_要件_:
本文によると、中国文化観光省が発表した春節の大型連休の観光収入は、前年比で何％増えたか。

_本文_:
国内旅行者数が延べ3億800万人、香港や海外に出た人は延べ119万2000人という結果になった。国内旅行客数は、コロナ前に比べて1割減。4年ぶりの制限のない春節であったが、「爆発」という状況ではなかった。

 

『日本経済新聞 電子版』(1月28日付)は、「中国、春節の観光収入3割増 コロナ前には届かず」と題する記事を掲載した。

 

中国文化観光省によると、27日終了した春節(旧正月)に伴う大型連休の観光収入は、前年比30%増の3758億4300万元(約7兆2000億円)だった。コロナ拡大前の2019年に比べると3割減の水準にとどまった。

 

(2)「上海市の観光地「豫園」は25日、今年の干支のウサギのランタンがライトアップされ、家族連れなどでにぎわった。菓子店の店員は「今年は客が多く売れ行きがいい」と話した。中堅旅行会社の同程旅行によると、今回の春節休暇でホテル予約数の伸びが大きかったのは陝西省西安市、浙江省杭州市、黒竜江省ハルビン市などだった」

_抽出データ_:
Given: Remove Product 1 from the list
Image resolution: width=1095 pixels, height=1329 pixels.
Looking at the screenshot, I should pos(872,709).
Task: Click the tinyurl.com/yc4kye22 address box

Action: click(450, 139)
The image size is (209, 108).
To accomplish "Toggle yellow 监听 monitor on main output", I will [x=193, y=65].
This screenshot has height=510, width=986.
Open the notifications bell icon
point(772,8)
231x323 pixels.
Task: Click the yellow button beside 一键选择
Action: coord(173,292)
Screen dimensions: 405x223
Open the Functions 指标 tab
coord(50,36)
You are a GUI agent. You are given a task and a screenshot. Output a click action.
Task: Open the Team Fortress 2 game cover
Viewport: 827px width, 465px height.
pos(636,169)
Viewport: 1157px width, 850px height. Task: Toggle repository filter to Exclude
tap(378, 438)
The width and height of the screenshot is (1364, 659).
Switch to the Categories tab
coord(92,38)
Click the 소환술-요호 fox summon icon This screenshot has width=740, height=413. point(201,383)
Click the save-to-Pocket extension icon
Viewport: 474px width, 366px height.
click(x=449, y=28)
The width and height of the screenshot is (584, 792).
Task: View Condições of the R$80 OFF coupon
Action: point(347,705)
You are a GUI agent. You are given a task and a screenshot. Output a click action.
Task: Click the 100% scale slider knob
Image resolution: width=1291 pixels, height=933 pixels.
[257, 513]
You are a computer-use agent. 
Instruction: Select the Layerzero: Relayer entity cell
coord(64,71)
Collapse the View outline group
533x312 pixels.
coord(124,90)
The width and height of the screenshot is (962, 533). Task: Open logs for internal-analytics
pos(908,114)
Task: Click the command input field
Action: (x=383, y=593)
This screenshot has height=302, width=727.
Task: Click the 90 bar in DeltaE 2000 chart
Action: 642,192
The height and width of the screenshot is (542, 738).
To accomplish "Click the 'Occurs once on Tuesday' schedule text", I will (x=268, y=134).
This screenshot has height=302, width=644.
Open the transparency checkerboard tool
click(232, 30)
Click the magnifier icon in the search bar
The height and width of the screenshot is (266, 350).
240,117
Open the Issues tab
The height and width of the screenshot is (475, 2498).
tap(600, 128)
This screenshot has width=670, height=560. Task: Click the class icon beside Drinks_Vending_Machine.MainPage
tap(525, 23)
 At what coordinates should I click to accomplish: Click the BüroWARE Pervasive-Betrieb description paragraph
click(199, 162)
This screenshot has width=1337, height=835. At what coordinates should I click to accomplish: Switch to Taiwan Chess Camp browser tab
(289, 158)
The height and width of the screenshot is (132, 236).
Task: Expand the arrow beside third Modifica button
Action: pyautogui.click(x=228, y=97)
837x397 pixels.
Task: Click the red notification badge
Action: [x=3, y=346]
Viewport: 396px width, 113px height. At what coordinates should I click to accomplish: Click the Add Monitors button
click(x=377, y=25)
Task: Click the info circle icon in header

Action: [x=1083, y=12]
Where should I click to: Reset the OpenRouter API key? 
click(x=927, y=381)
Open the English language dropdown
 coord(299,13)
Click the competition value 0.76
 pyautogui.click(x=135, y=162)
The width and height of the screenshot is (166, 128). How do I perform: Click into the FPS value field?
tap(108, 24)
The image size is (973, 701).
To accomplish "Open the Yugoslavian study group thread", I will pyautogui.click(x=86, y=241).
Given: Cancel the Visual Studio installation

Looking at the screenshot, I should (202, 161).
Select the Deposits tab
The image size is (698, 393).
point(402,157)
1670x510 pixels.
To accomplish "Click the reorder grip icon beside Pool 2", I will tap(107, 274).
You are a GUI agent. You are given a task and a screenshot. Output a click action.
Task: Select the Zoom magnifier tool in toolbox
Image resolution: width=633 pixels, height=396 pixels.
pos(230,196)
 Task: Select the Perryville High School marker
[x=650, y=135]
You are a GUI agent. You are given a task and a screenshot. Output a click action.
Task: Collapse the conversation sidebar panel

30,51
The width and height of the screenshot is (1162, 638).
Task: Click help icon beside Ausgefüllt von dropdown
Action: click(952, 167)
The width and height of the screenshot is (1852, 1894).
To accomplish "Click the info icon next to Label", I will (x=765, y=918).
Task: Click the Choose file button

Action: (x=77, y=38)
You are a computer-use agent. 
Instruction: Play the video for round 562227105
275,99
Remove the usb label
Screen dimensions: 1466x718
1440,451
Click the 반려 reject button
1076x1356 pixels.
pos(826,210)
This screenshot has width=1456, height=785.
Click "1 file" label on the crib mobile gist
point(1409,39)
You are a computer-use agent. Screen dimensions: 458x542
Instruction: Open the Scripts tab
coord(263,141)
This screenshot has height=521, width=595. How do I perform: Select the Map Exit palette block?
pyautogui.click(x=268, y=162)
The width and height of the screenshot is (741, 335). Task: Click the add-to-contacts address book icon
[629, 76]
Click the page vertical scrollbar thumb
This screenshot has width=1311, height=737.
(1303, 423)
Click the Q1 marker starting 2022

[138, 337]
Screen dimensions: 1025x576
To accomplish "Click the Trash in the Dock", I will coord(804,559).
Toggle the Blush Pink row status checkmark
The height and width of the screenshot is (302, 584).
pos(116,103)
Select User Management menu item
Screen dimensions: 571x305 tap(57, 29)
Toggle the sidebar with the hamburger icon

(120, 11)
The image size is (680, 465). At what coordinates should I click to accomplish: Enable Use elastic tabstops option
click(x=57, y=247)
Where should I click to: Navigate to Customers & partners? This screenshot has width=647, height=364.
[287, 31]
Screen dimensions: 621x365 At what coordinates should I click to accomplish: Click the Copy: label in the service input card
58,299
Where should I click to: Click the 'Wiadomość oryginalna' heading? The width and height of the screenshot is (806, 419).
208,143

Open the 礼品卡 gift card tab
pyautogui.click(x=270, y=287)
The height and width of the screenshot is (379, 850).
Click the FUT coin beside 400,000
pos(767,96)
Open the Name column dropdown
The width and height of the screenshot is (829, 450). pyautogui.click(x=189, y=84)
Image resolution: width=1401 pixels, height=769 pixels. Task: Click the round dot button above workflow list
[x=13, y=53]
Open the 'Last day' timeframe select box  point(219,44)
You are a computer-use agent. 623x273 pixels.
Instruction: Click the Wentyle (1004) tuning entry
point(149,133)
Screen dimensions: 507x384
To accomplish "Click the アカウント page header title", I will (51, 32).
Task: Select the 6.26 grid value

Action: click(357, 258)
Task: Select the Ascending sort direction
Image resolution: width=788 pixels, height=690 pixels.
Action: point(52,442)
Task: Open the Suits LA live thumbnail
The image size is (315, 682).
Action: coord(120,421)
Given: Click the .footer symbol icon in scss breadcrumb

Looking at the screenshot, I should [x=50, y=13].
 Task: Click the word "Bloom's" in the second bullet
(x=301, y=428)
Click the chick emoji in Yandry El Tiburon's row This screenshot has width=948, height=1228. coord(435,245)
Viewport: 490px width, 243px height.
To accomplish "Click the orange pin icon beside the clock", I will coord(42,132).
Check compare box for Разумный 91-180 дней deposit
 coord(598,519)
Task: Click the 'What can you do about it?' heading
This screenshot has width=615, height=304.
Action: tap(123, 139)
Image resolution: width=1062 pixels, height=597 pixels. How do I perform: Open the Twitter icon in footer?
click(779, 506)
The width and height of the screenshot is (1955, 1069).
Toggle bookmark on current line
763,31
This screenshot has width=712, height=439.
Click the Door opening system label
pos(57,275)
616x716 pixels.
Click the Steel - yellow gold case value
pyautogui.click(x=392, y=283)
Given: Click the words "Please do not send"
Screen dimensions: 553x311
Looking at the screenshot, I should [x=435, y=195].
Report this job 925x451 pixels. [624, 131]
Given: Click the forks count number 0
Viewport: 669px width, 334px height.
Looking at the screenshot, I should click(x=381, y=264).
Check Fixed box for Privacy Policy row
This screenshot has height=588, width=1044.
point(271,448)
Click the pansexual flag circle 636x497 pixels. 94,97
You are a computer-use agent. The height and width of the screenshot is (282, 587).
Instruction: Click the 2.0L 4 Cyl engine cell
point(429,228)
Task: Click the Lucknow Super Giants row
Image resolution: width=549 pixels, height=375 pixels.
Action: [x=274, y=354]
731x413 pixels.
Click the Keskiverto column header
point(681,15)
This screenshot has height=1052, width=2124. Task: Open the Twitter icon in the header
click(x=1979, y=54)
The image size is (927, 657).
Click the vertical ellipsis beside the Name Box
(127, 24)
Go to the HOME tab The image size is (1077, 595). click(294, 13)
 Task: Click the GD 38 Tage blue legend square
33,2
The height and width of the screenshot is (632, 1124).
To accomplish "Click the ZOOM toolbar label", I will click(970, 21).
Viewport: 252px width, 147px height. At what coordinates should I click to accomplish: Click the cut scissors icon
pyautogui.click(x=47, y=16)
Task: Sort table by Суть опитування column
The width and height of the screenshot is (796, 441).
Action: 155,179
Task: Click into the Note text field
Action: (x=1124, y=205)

_最終結果_:
前年比30％増の3758億4300万元（約7兆2000億円）だった。